ADI – Associazione per il Disegno Industriale
Ogni tre anni, per la casa editrice Compositori, l’ADI realizza un catalogo che si configura come un vero e proprio vademecum per tutti gli appassionati di Design. Ogni catalogo (ADI Design Index) riporta un anno in copertina. Ma i prodotti contenuti all’interno del catalogo sono relativi alla produzione del triennio precedente.
L’Osservatorio permanente per il Design ADI comprende Commissioni territoriali presenti in dodici Delegazioni, Commissioni tematiche nazionali e il Comitato di selezione finale: tre livelli di giudizio che intervengono nella raccolta e nella successiva selezione dei prodotti per un totale di circa 140 esperti al “servizio” del design italiano.
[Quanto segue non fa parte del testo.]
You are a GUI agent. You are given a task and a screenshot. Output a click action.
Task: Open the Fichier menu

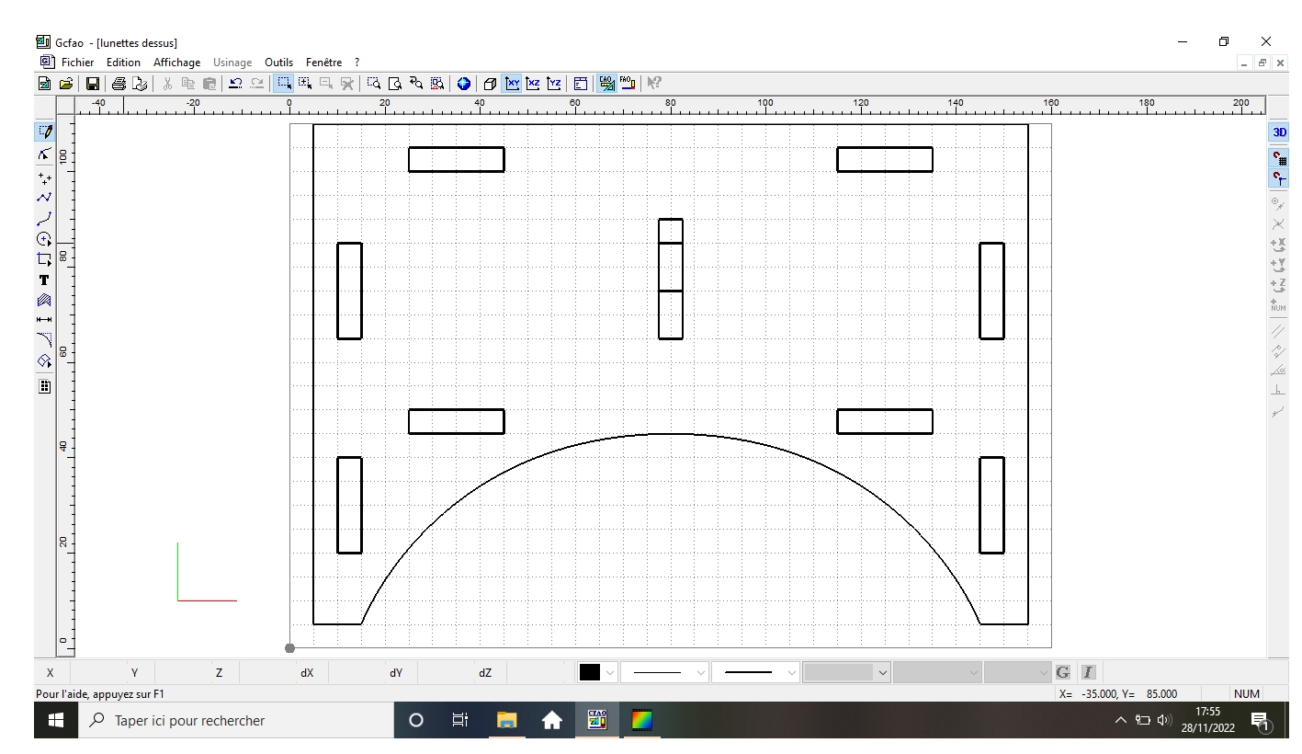pyautogui.click(x=78, y=63)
I prodotti da sottoporre a valutazione sono presentati con un documento a firma del progettista e dell’impresa o ente committente, a duplice garanzia della reale messa in produzione di ciascuna proposta. La segnalazione è autonoma e avviene attraverso il sito dell’ADI, attraverso la compilazione di una scheda di registrazione del prodotto e successivo invio del materiale cartaceo alla Delegazione ove risulta localizzata l’impresa produttrice. La partecipazione è gratuita e aperta a tutti.
Il desiderio dell’ADI è quello di costruire ogni anno una raccolta che sia il più ampio possibile, soprattutto in termini di categorie dei prodotti selezionati. E, infatti, il numero dei prodotti selezionati cresce di anno in anno.
Il monte dei prodotti segnalati, in un triennio, arriva a toccare le 4000 unità; fra questi, l’Osservatorio permanente del Design ne seleziona 100/150 per ciascun anno che vengono sottoposti al giudizio di una Giuria internazionale appositamente incaricata che sceglie i 10/20 prodotti ai quali viene assegnato il Premio Compasso d’Oro. I prodotti premiati entrano dunque a far parte della Collezione Storica Compasso d’Oro ADI. Una piccola nota: i criteri di selezione (e anche le categorie) si evolvono in sintonia con i mutamenti del settore. Quindi, ogni anno si configurano nuovi scenari… E per ogni designer emergente, c’è sempre da sperare di essere selezionati.